## Ordem de trabalho A
Cite, do texto de estudo sobre Jasmine e a irmã, o trecho que começa em "Despojada de tudo" e termina em "ou não realidade...", incluindo este último.

Desde ‘Match Point’, estendeu essa crítica social além fronteiras dos Estados Unidos, tocando, de forma nada condescendente e quase sempre no seu limite, características essenciais de modos de ser europeus, com incursões a Londres, Barcelona, Paris, Roma... Na maioria das vezes,

Estamos agora de regresso à América, e Jasmine, orfã, é uma mulher de origem simples que fabricou cuidadosamente o seu nome, a sua imagem e o seu elevado estatuto social com sucesso. Até ao dia em que o marido, um homem nada escrupuloso de negócios maioritariamente ilícitos, é preso por delitos financeiros vários.

Despojada de tudo o que tinha e psicologicamente debilitada, não resta a Jasmine senão partir para São Francisco e recorrer ao apoio da irmã, Ginger. A diferença entre ambas é abismal, com Ginger satisfeita com o modo simples como sempre encarou a vida e por momentos a relação entre ambas parece augurar uma benéfica influência mútua. No limite, é a opção de vida de cada uma que determina se esse vislumbre de transformação se torna ou não realidade...

## Material do exercício
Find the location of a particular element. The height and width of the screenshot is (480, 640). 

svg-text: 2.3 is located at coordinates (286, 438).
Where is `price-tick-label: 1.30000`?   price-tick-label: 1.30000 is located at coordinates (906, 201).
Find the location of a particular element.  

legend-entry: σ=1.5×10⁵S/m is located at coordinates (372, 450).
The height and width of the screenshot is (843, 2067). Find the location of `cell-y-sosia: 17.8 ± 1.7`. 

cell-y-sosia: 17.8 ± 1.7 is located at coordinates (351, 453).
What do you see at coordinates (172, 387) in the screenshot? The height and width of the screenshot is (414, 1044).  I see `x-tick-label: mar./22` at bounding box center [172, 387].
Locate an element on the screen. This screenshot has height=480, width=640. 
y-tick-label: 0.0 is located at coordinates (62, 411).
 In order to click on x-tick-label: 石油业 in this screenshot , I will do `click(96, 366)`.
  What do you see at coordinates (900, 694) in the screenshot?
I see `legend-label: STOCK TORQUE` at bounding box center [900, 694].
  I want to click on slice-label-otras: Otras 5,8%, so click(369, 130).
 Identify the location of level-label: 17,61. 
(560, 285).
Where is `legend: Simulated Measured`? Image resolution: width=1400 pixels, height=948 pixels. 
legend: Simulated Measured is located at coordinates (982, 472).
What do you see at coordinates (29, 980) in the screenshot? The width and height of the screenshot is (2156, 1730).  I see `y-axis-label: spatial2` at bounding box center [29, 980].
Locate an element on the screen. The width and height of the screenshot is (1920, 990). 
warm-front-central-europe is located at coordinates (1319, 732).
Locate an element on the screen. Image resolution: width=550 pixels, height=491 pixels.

## Ordem de trabalho B
Transcreva sem alterações as linhas da listagem, desde a primeira até à linha que contém "What do you see at coordinates (29, 980)", esta inclusive.

## Resposta à tarefa A
Despojada de tudo o que tinha e psicologicamente debilitada, não resta a Jasmine senão partir para São Francisco e recorrer ao apoio da irmã, Ginger. A diferença entre ambas é abismal, com Ginger satisfeita com o modo simples como sempre encarou a vida e por momentos a relação entre ambas parece augurar uma benéfica influência mútua. No limite, é a opção de vida de cada uma que determina se esse vislumbre de transformação se torna ou não realidade...

## Resposta à tarefa B
Find the location of a particular element. The height and width of the screenshot is (480, 640). 

svg-text: 2.3 is located at coordinates (286, 438).
Where is `price-tick-label: 1.30000`?   price-tick-label: 1.30000 is located at coordinates (906, 201).
Find the location of a particular element.  

legend-entry: σ=1.5×10⁵S/m is located at coordinates (372, 450).
The height and width of the screenshot is (843, 2067). Find the location of `cell-y-sosia: 17.8 ± 1.7`. 

cell-y-sosia: 17.8 ± 1.7 is located at coordinates (351, 453).
What do you see at coordinates (172, 387) in the screenshot? The height and width of the screenshot is (414, 1044).  I see `x-tick-label: mar./22` at bounding box center [172, 387].
Locate an element on the screen. This screenshot has height=480, width=640. 
y-tick-label: 0.0 is located at coordinates (62, 411).
 In order to click on x-tick-label: 石油业 in this screenshot , I will do `click(96, 366)`.
  What do you see at coordinates (900, 694) in the screenshot?
I see `legend-label: STOCK TORQUE` at bounding box center [900, 694].
  I want to click on slice-label-otras: Otras 5,8%, so click(369, 130).
 Identify the location of level-label: 17,61. 
(560, 285).
Where is `legend: Simulated Measured`? Image resolution: width=1400 pixels, height=948 pixels. 
legend: Simulated Measured is located at coordinates (982, 472).
What do you see at coordinates (29, 980) in the screenshot? The width and height of the screenshot is (2156, 1730).  I see `y-axis-label: spatial2` at bounding box center [29, 980].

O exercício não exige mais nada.